**Document segment:**

3. Food > a lot of things:
Elijah Goodell, a freshman Television, Radio, Film major, has got the right end of things. As freshmen, we still have a week of freshman-15 to accomplish, and we’re all winners.
4. Hang up inspiration
Tania Leyva, a graduate student in the Spanish language literature and culture program, will be writing her last finals. She has hung up a cape where she can always look at it, giving her the strength of Superman to pull through this week.
5. Study with friends
The success of group study is questionable, but somehow facts work differently in college. Rachel Brenner, a junior public relations major, says that it is easier to study where there are people to calm you down and help you in case an essay is giving you hallucinations.
6. Free donuts
Zachary Sciuto, a senior communications and rhetorical studies major, stays on the bright side of things. If there are no classes, there is now more time to enjoy the free donuts at Goldstein and Schine Student Centers.
7. Make a study game
If you’re studying in a group, this is a good way to liven things up. There are memory games, flashcard games and other things you thought you left in your childhood that Samantha Mindich, a freshman Psychology major, recommends. Make it even more rewarding by designating prizes, like a snack, along the way.

**Extracted records:**
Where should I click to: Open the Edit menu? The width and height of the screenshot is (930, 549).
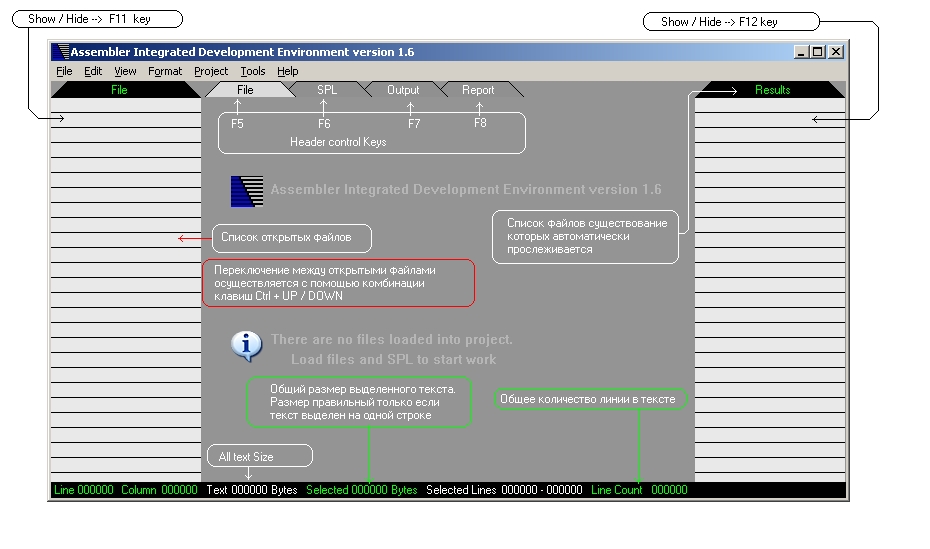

--

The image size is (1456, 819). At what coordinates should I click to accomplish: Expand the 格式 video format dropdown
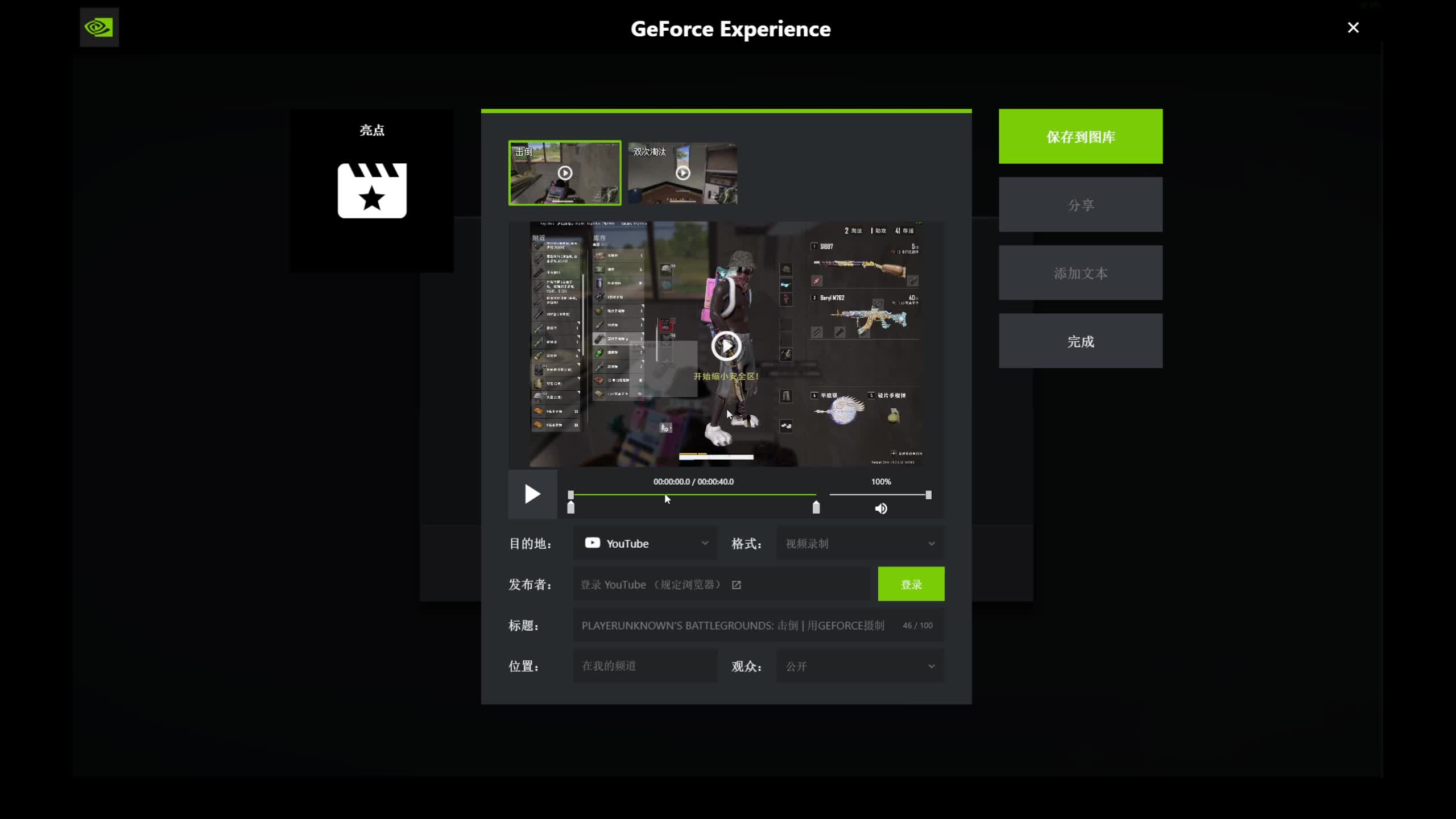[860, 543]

**Set tasks:**
[1] Repeat the finals-week tips word for word, everything from "6. Free donuts" down to "along the way.".
[2] Decide whether each statement agrees with the finals-week tips, answering yes or no and quoting the words of the text that settle it. (a) Tania Leyva is a graduate student in the Spanish language literature and culture program. (b) Rachel Brenner is a senior communications major. (c) The free donuts can be found at Goldstein and Schine Student Centers.
[3] Take the list of finals-week tips further, picking up after its last sentence.

**Expected responses:**
[1]
6. Free donuts
Zachary Sciuto, a senior communications and rhetorical studies major, stays on the bright side of things. If there are no classes, there is now more time to enjoy the free donuts at Goldstein and Schine Student Centers.
7. Make a study game
If you’re studying in a group, this is a good way to liven things up. There are memory games, flashcard games and other things you thought you left in your childhood that Samantha Mindich, a freshman Psychology major, recommends. Make it even more rewarding by designating prizes, like a snack, along the way.

[2]
(a) Yes: "Tania Leyva, a graduate student in the Spanish language literature and culture program"
(b) No: "Rachel Brenner, a junior public relations major"
(c) Yes: "the free donuts at Goldstein and Schine Student Centers"

[3]
8. Eat a balanced breakfast
Ben & Jerry’s and the freshman 15 sound fantastic in the night. But come morning, Lauren Grubb, a sophomore Advertising major, thinks it is a better idea to get some good fruit, yogurt, cereal and whatever else tips the scales in your favor.
9. Stay off social media
Griffin Brooks, an undeclared freshman in Whitman, has cracked a code to bring down your meme addiction during finals week. Google chrome extension Forest and apps like Self-Control do what you can’t do and what your grandparents are very capable of doing: blocking and preventing access to online media.
10. That post-finals feeling
Aaron Mevorah, a sophomore Communications and Rhetorical Studies major, says to hold the thought of walking out of your final final close to your heart and within easy reach at all times.
As is evident, food is a uniting factor that brings not just calories, but the best out of everyone. So make sure you eat up, get emergency contacts of professors, and show your best efforts to get those ABCs squared away.